特許や意匠の取得にまつわるあるあるシーン
あなたも知らず知らずのうちにやっていませんか?

画期的な発明や斬新なデザインを創作しても、他の企業に無断で利用されては意味がありません。
しかし実際には、そんなケースが結構あるのです。
そんな陥りやすい事例を、集めてみました。是非自社のチェックに活用下さい。

警告の通知が来た!そこには高額な損害賠償が…

これは、従業員300名の中小企業のお話です。

5年前に、小さな子供でも箸が簡単に使えるようになる補助器具を社長が考案しました。社長が多忙なためにそのまま何もせずにいたところ、昨年の主力商品の売上減を節目に補助器具を商品化して販売しました。

「おはしラクーン」という商品名をつけて販売したところ、爆発的なヒット商品になり、地元のケーブルTVなどでも取り上げられるようになりました。

 

するとある日、他の会社から高額な損害賠償を要求する警告の通知が来たのです。

事実経緯を調べると、5年前に従業員20名ほどの某企業が同様の補助器具を社員が考案し、すぐ特許出願しその2年後に特許を取得していました。

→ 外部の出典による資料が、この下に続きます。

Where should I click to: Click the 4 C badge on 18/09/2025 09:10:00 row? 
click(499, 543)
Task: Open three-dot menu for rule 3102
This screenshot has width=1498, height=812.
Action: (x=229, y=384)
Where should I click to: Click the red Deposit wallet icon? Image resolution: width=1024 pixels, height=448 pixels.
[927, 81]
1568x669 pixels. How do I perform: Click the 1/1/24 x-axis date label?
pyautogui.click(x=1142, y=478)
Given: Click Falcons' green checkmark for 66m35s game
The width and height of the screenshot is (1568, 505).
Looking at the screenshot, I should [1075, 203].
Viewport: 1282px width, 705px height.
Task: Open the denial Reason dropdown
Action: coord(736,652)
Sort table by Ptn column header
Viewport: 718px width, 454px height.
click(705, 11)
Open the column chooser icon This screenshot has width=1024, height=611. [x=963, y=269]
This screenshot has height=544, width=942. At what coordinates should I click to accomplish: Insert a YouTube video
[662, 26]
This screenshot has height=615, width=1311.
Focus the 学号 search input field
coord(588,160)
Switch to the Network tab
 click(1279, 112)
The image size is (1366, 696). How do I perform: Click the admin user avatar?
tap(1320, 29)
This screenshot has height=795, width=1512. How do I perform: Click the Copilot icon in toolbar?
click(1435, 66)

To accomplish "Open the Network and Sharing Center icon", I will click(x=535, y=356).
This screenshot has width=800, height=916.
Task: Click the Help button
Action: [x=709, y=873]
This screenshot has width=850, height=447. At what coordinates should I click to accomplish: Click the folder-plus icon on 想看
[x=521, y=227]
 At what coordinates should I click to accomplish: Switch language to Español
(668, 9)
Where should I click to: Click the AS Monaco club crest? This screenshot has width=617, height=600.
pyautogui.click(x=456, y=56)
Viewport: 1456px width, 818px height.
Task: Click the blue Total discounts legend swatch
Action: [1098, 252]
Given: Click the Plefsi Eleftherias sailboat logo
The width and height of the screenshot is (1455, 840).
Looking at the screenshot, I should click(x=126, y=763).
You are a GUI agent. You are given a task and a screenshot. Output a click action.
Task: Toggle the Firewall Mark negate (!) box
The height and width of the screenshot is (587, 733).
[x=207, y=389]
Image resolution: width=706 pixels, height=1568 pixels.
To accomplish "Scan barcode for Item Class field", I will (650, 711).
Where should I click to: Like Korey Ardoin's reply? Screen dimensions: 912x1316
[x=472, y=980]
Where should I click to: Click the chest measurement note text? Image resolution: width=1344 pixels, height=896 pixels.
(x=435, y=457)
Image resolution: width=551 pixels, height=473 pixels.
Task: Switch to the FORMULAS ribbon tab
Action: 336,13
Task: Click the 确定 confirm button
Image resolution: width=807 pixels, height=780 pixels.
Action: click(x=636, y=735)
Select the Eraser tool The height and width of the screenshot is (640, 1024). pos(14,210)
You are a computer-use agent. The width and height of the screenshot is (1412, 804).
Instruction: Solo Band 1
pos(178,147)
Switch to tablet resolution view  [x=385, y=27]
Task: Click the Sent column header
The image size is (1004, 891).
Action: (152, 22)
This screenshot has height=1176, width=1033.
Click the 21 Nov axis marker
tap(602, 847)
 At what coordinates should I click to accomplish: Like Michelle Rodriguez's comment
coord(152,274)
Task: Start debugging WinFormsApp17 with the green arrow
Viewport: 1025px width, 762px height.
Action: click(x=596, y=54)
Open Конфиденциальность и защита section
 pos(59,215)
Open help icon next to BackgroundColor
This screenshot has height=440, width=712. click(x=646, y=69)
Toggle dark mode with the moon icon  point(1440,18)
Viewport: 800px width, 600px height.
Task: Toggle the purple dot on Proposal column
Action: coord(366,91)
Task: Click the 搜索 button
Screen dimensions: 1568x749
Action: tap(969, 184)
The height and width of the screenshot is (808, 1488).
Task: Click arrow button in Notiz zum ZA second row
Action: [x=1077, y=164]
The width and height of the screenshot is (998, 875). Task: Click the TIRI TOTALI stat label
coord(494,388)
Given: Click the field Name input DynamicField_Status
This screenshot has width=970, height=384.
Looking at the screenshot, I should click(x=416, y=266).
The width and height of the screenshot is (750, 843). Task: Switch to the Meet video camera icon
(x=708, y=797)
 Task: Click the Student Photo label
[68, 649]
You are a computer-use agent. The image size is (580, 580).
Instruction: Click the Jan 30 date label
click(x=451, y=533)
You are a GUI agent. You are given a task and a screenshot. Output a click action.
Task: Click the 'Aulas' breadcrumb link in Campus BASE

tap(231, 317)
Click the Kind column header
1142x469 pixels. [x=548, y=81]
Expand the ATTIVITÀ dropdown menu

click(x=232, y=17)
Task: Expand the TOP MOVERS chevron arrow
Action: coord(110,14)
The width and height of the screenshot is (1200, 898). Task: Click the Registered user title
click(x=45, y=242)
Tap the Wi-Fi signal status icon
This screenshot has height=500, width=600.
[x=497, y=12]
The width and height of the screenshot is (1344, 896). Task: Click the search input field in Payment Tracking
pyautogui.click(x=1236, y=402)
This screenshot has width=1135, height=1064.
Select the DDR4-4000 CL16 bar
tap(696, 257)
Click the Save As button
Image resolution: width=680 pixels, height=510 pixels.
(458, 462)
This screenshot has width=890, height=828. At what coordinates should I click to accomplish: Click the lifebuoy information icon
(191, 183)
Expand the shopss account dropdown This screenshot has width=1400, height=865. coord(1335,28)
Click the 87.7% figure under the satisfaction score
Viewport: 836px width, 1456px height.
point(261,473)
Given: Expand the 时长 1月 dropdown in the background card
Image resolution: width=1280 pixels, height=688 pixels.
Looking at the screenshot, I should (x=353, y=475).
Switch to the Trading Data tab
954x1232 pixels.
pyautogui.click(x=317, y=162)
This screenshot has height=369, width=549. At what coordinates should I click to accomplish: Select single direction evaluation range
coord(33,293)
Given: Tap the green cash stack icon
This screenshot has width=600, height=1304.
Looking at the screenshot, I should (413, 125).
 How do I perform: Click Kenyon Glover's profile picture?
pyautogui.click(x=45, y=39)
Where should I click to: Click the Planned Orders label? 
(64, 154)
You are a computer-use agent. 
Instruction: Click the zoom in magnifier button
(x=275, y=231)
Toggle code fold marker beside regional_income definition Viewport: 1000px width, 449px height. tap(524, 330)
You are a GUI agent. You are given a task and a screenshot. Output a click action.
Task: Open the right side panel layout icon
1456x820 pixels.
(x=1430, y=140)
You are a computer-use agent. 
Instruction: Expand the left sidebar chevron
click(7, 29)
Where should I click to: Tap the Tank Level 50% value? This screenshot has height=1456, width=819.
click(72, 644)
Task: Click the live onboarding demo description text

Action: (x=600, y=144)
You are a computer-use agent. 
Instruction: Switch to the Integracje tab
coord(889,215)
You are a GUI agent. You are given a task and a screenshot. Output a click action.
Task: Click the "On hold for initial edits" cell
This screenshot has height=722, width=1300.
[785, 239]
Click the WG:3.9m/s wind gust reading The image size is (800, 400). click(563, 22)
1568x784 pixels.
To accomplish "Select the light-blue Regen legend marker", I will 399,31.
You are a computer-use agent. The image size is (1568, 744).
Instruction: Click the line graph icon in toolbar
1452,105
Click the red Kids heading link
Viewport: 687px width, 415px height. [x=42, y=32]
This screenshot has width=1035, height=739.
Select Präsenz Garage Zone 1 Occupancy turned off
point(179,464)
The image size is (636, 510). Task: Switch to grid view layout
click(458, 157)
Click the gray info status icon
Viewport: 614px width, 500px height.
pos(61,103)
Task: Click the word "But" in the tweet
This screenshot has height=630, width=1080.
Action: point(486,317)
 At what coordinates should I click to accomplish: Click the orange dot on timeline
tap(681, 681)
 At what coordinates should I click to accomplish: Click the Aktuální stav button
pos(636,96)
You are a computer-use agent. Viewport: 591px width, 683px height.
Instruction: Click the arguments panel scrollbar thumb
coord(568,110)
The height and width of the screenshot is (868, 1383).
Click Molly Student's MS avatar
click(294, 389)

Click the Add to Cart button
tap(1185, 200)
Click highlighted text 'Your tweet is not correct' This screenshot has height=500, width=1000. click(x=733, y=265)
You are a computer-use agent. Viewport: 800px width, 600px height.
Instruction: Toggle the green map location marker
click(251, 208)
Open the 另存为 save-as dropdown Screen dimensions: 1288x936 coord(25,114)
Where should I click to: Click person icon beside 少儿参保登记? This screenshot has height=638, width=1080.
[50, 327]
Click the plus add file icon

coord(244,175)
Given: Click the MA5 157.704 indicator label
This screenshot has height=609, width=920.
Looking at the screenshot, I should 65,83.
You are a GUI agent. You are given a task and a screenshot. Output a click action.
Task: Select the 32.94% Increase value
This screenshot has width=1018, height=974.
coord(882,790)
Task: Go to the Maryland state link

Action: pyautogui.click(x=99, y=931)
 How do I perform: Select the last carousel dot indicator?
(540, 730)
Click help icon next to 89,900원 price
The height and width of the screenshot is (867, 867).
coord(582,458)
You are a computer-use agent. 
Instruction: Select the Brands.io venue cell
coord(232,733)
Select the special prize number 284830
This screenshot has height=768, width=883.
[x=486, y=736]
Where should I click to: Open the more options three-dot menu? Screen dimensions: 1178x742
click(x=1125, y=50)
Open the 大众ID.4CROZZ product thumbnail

また2年前には「おはしラックーン」の商標登録出願をし、無事登録していたのです。そして、出願と同時に「おはしラックーン」の商品名で上記補助器具を通信販売にて細々と販売していました。

その会社の社長が地元のケーブルテレビで放送された番組を見て、「これは、ウチの商品とソックリじゃないか!」ということで顧問弁理士に相談し、警告の通知を送ったのです。